Poly(L-lysine)-grafted-poly(ethylene glycol)/poly(ethylene glycol-Biotin) and Poly(L-lysine)-grafted-poly(ethylene glycol)/poly(ethylene glycol-NTA)

Functionalized PLL-g-PEG chemicals are commonly used, in standalone form or in combination with their non-functionalized versions, to generate coatings that are suitable for specific coupling of biological entities while maintaining a low background-noise signal.

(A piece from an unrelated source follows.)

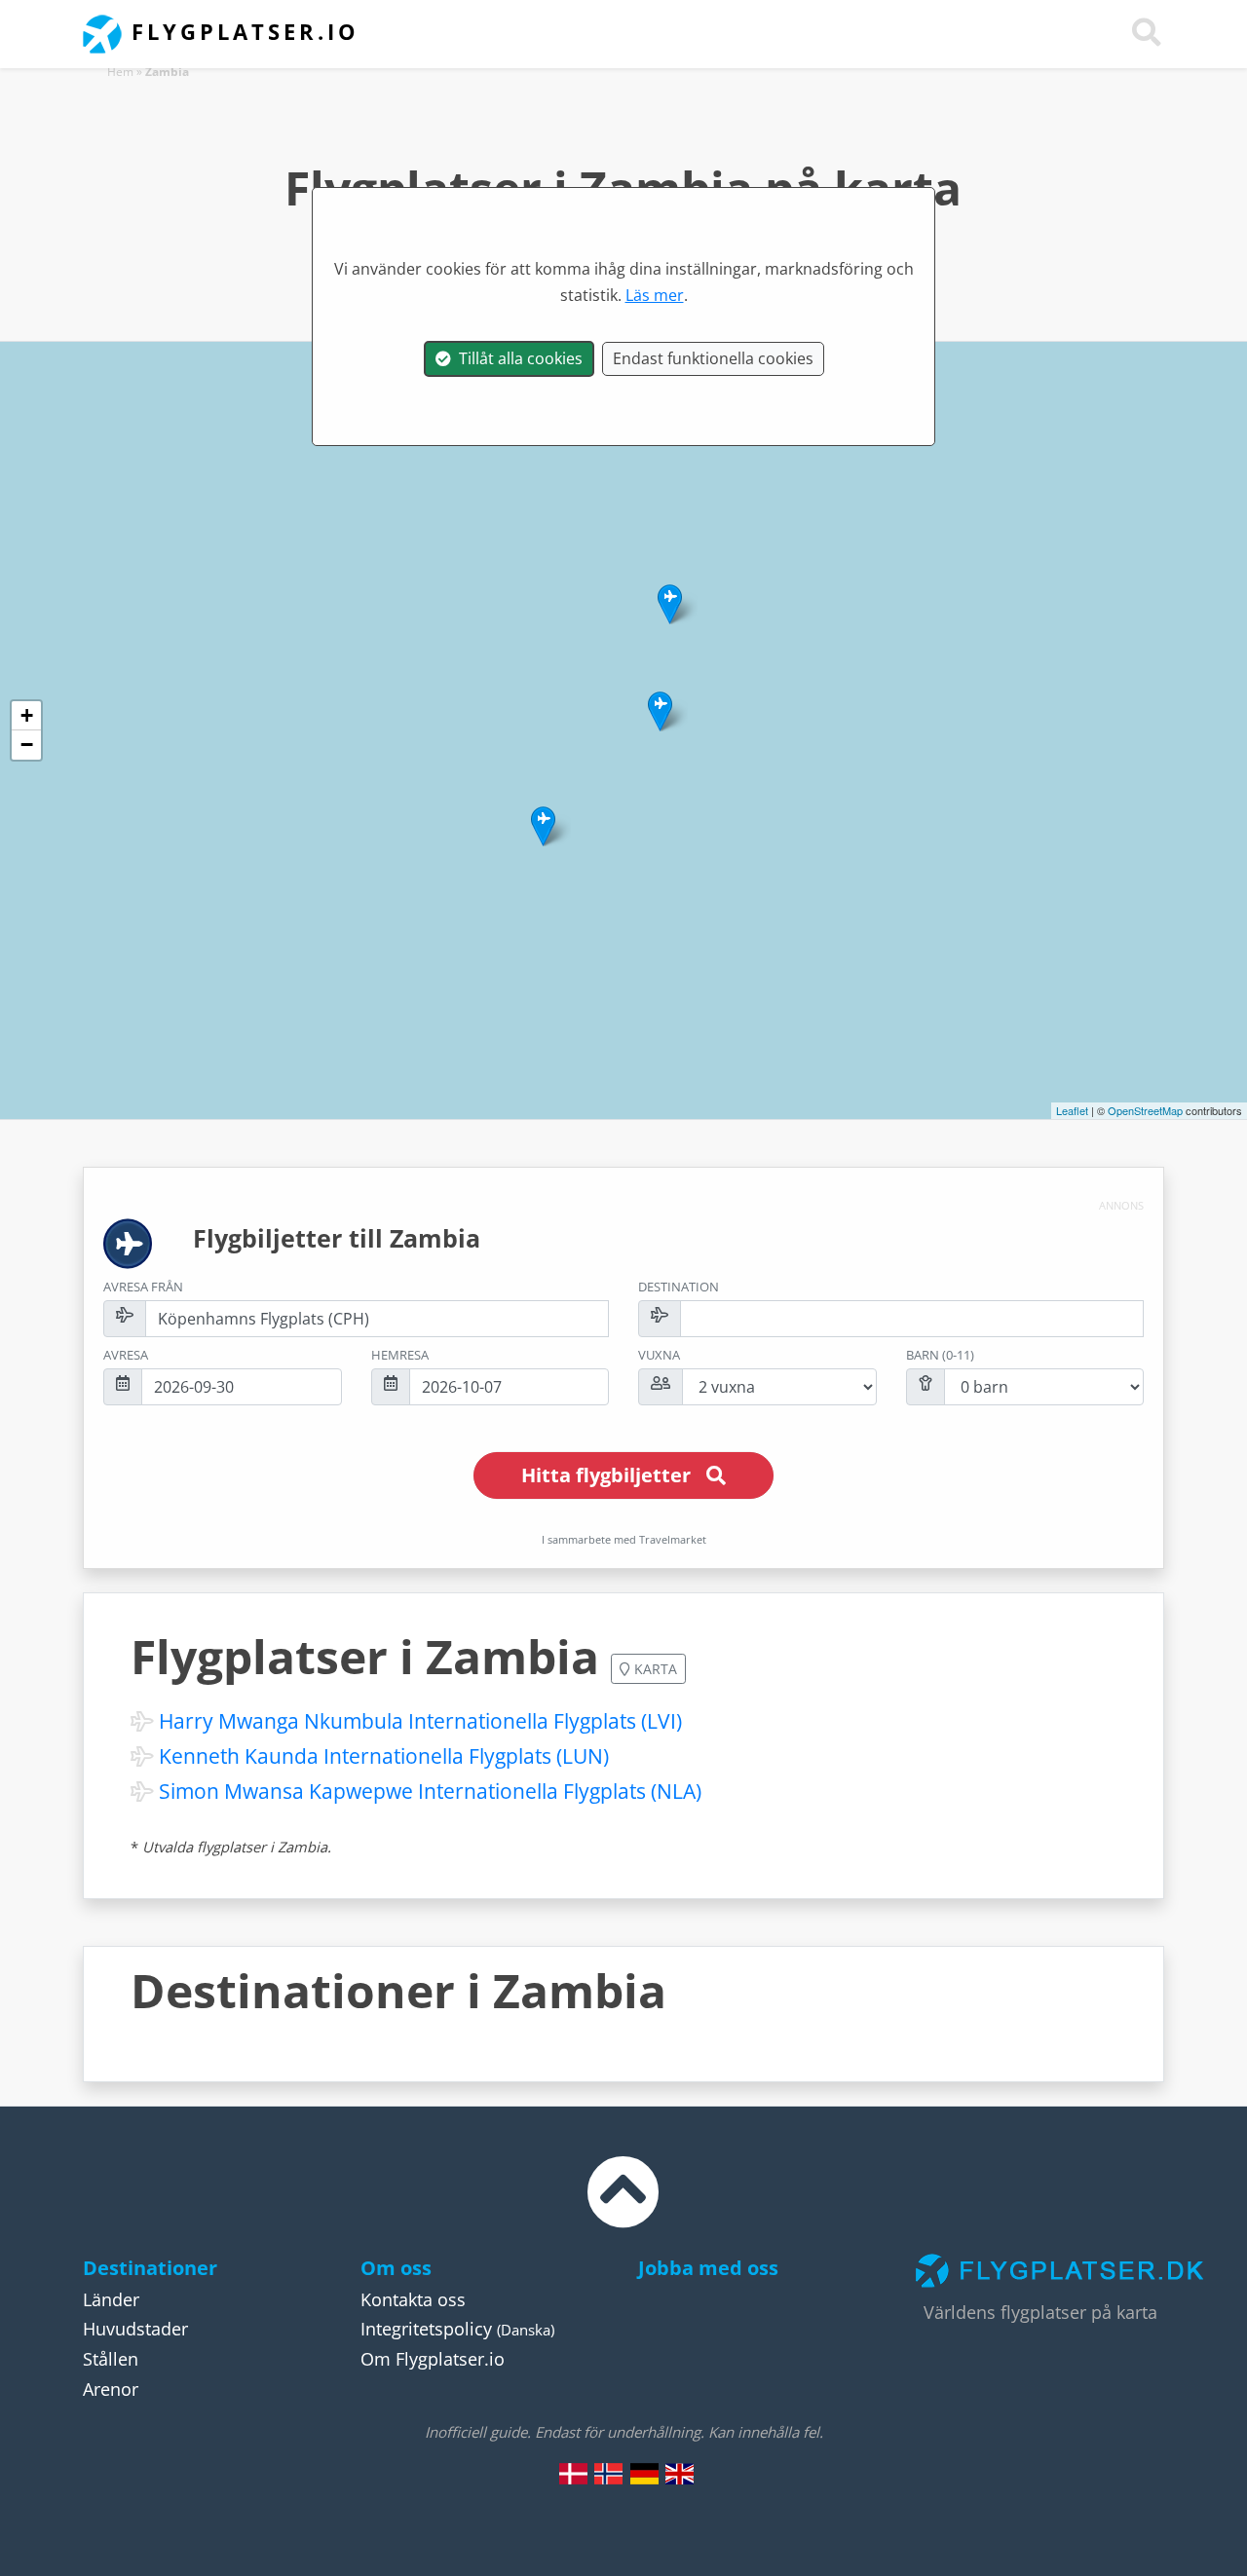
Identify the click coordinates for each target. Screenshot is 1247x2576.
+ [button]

Coating description: Functionalized poly(l-lysine)-graft-poly(ethylene glycol) monomolecular coatings with sensing TAG

Substrate examples: Glass, quartz, silicon wafers, polyolefin (COC and COP), (plasma-activated) polymers, metal oxides (Ta2O5, ITO, TiO2, ZrO2)

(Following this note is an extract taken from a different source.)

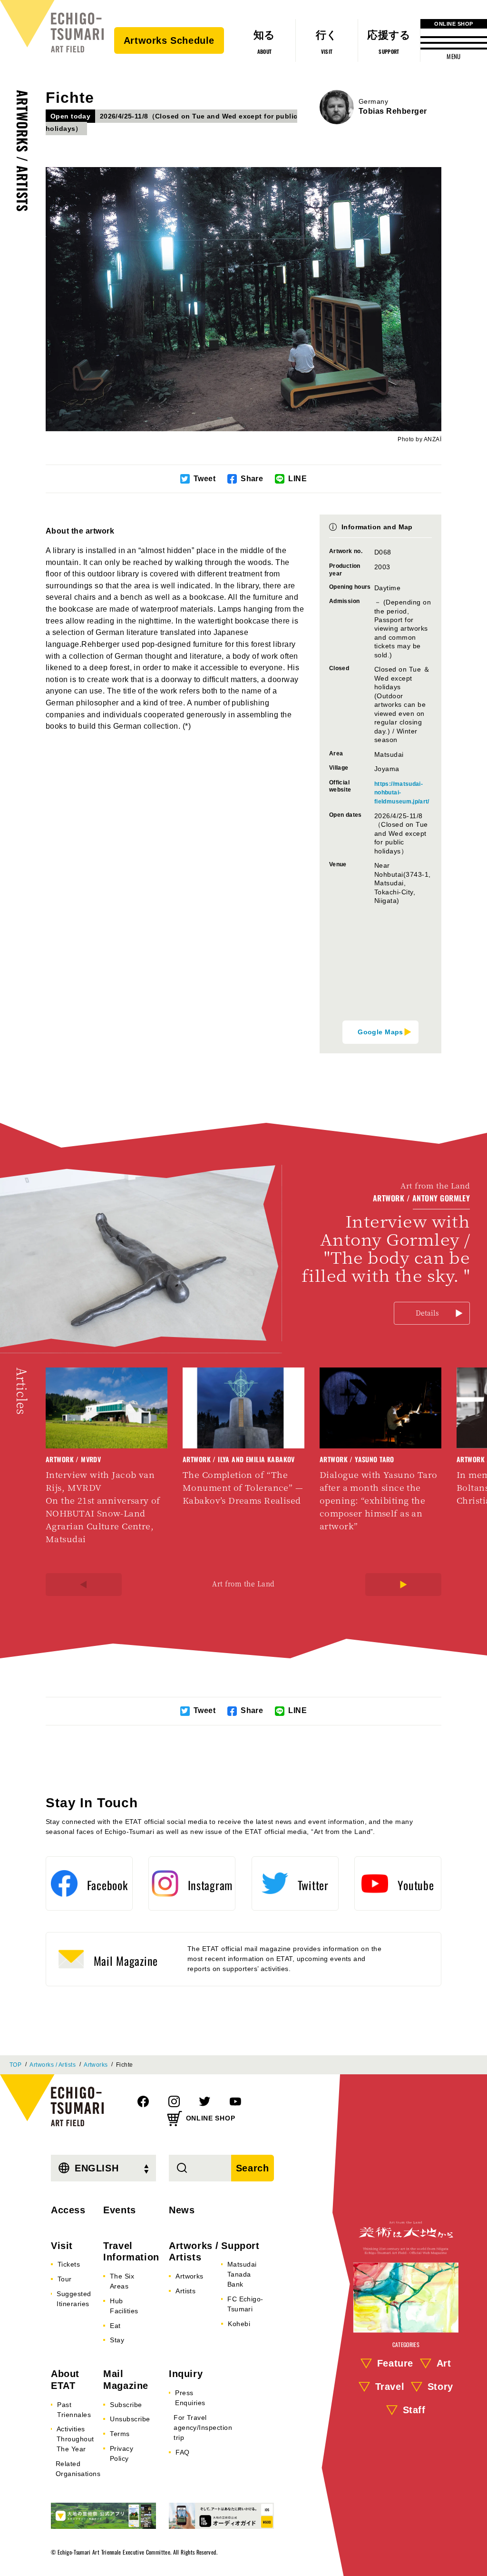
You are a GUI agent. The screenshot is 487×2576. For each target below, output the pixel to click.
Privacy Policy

Immobilization mechanism: Electrostatic adsorption


Key product features:

  • Enables functionalization of surfaces by specific binding of biological entities
  • Maintains low background signal thanks to the non-fouling character of the PEG background
  • Simple dip-and-rinse coating procedure is suitable for various substrates
  • Can be mixed with non-functionalized version of the polymer in order to precisely tune the surface densities of the binding groups
  • Can be combined with non-functionalized, fluorescently tagged version available (as standard product).
  • Standard functionalization: biotin, nitrilotriacetic acid (NTA)
  • Tailor-made synthesis for particular specific coupling chemistries according to our customers’ needs

Typical applications:


  • Binding of biotinylated proteins and antibodies via streptavidin coupling
  • Surface modification of single-stranded DNA
  • References:
    • Ruiz-Taylor, L. A.; Martin, T. L.; Zaugg, F. G.; Witte, K.; Indermuhle, P.; Nock, S.; Wagner, P. Monolayers of derivatized poly(L-lysine)-grafted poly(ethylene glycol) on metal oxides as a class of biomolecular interfaces. P Natl Acad Sci Usa 2001, 98 (3), 852–857 DOI: 10.1073/pnas.98.3.852.
    • Huang, N.-P.; Vörös, J.; De Paul, S. M.; Textor, M.; Spencer, N. D. Biotin-Derivatized Poly( l-lysine)- g-poly(ethylene glycol):  A Novel Polymeric Interface for Bioaffinity Sensing. Langmuir 2002, 18 (1), 220–230 DOI: 10.1021/la010913m.
    • Städler, B.; Falconnet, D.; Pfeiffer, I.; Höök, F.; Vörös, J. Micropatterning of DNA-tagged vesicles. Langmuir 2004, 20 (26), 11348–11354 DOI: 10.1021/la0482305.Städler, B.; Bally, M.; Grieshaber, D.; Vörös, J.; Brisson, A.; Grandin, H. M. Creation of a functional heterogeneous vesicle array via DNA controlled surface sorting onto a spotted microarray. Biointerphases 2006, 1 (4), 142–145 DOI: 10.1116/1.2434178.


  • Biochip functionalization
  • Binding of oligo(histidine)-tagged proteins
  • References:
    • Ogaki, R.; Foss, M. Biofunctional surface patterns retaining activity after exposure to whole blood. Langmuir 2014, 30 (23), 7014–7023 DOI: 10.1021/la5007378.
    • Zhen, G.; Falconnet, D.; Kuennemann, E.; Vörös, J.; Spencer, N. D.; Textor, M.; Zürcher, S. Nitrilotriacetic acid functionalized graft copolymers: A polymeric interface for selective and reversible binding of histidine-tagged proteins. Adv Funct Mater 2006, 16 (2), 243–251 DOI: 10.1002/adfm.200500232.